Opinions of Sunday, 30 March 2014

Columnist: Bokor, Michael J. K.

The sell-out has begun: ECOWAS consents to EPA

By Dr. Michael J.K. Bokor

Friday, March 28, 2014

Folks, we are doomed already. Despite much public agitations against the Economic Partnership Agreement (EPA) between West Africa and the European Union (EU), the West African sub-regional group ECOWAS says it is satisfied with it (the EPA).

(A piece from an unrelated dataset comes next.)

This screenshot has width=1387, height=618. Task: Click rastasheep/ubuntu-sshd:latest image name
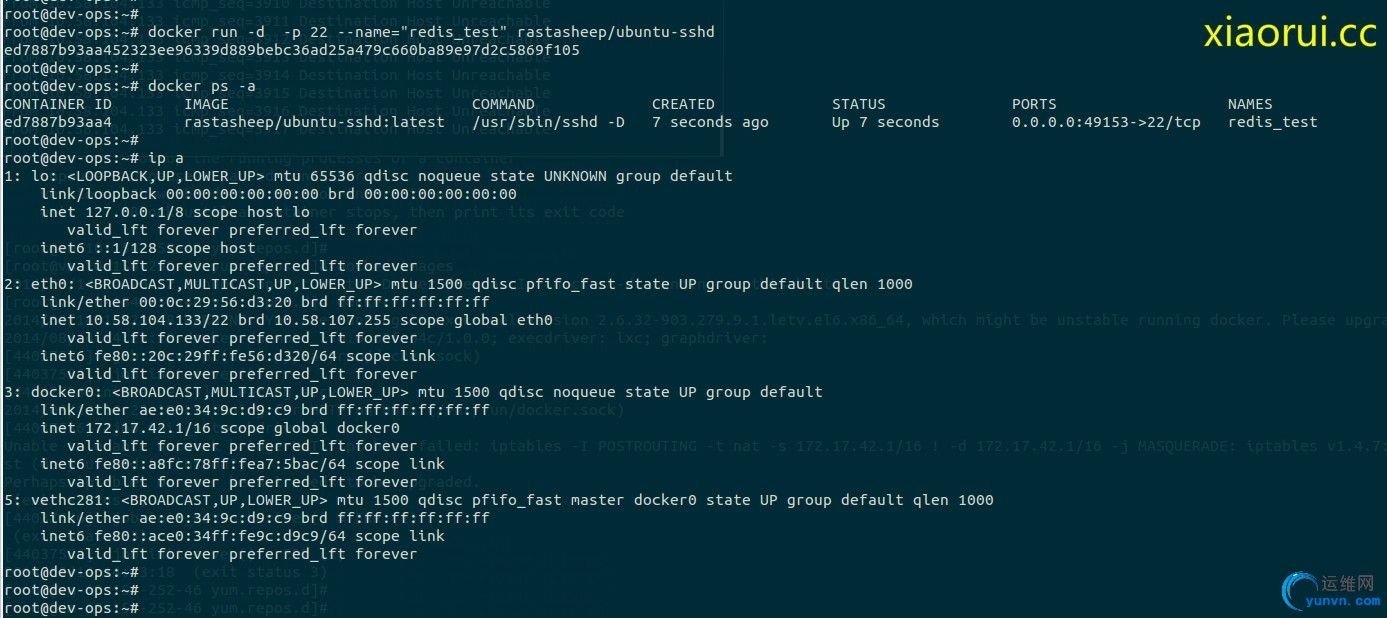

The chairman of the Council of Ministers and the Chairman of the ECOWAS Commission (Kadré Désiré Ouedraogo) say they are “very pleased” with the agreement. Ouedraogo even believes that the agreement will be advantageous for the West African sub-region.
He did not tell us what those advantages might be. But we know that the opponents of the EPA have raised very cogent reasons and arguments to prove that the EPA won’t help us solve any problem. It will rather deepen our woes.
Against this background, it is disheartening to be told by our own government that Ghana will support the ECOWAS position.
Strictly speaking, the government’s stance on EPA is flawed and inadmissible. In plain language, the EPA is not meant for regional or sub-regional blocs of countries. It is designed to affect a country on its own merit and countries individually and not collectively.
Evidence (even in the technicality of the EPA itself) abounds to confirm my viewpoint:
“The EPAs are legally binding bilateral contracts between the European Union (EU) and individual African countries. Once signed, EPAs warrant that within two decades, about 80% of that country’s market should open to European goods and services tariff-free. The European Parliament has granted the African countries an extension until October 2014 to ratify their interim EPAs.”
So, what is this mischievous claim by Ms. Hannah Tetteh (Foreign Affairs Minister) that “we can’t have a single country position. That is the whole thing about having a regional agreement. We must have a regional consensus… it’s not a question of what is Ghana’s stance because this is an ECOWAS decision. Either we all agree or we don’t agree”?
(Source: http://www.ghanaweb.com/GhanaHomePage/NewsArchive/artikel.php?ID=304593)
Folks, do you see how selling out a country is easy, especially when the leaders of that country take premeditated positions on crucial issues like this EPA?
Reasons given by opponents of this EPA are persuasive and cannot be dismissed as the workings of dangerous minds. They are clear that the EPA doesn’t have anything good for us but is just an avenue being created by the greedy former colonizers to dump their goods on us.
Their agenda is clear: to stifle local initiative and expand their own reach to our markets. They are known for imposing strict regulations on how their own markets should function. Trade protectionism is rampant, and African countries seeking to enter those markets can’t make any headway.
They have even extended their draconian measures beyond economic activities to affect immigration. Just consider the austerity measures and high fees that they impose on African countries in terms of visa requests by their nationals wishing to travel to any EU country, especially the United Kingdom and France.
The daily agonies of African migrants seeking entry into Europe are enough evidence that these European powers will never do anything to favour Africa.
This EPA is negative and shouldn’t be supported at all. Unfortunately, though, our ECOWAS leaders are blind and deaf. They have already been bought to sing the master’s song and will drag all of us along with them to our doom.
Considering the failures of this ECOWAS itself, what is the justification for depending on it to push its member countries into the den of these insatiable, heartless, and marauding European vampires? Have our leaders all too soon forgotten the aggression and subtleties with which these very European forces scrambled for and partitioned Africa for easy exploitation?
And now, in this 21st century, they cannot think deeply about issues, particularly the need for economic agreements to boost intra-African business transactions on their own terms for mutual benefits instead of rushing into the arms of these European vampires to sell their countries out?
Considering the constraint that “the EPAs are legally binding bilateral contracts”, can’t our ECOWAS leaders foresee the danger ahead? And why can’t they use their heads to know why the EU hasn’t moved the EPAs to other African regional or sub-regional groups but ECOWAS?
Why are our leaders so malleable, shortsighted, and docile to be so regarded as marionettes on strings readied for pulling?
I am quite certain that signing this EPA will provoke agitations all over the sub-region and may eventually erode public confidence and goodwill for these leaders. They have a huge price to pay at election time, especially when the negative impact of the EPA begins being felt before any general elections are held.
One might even be tempted to conclude that the ECOWAS is irrelevant and can’t be relied on to promote anything substantial for our good. It is a mere talk-shop, an avenue for hot-headed but misguided political rhetoric. Pathetic!!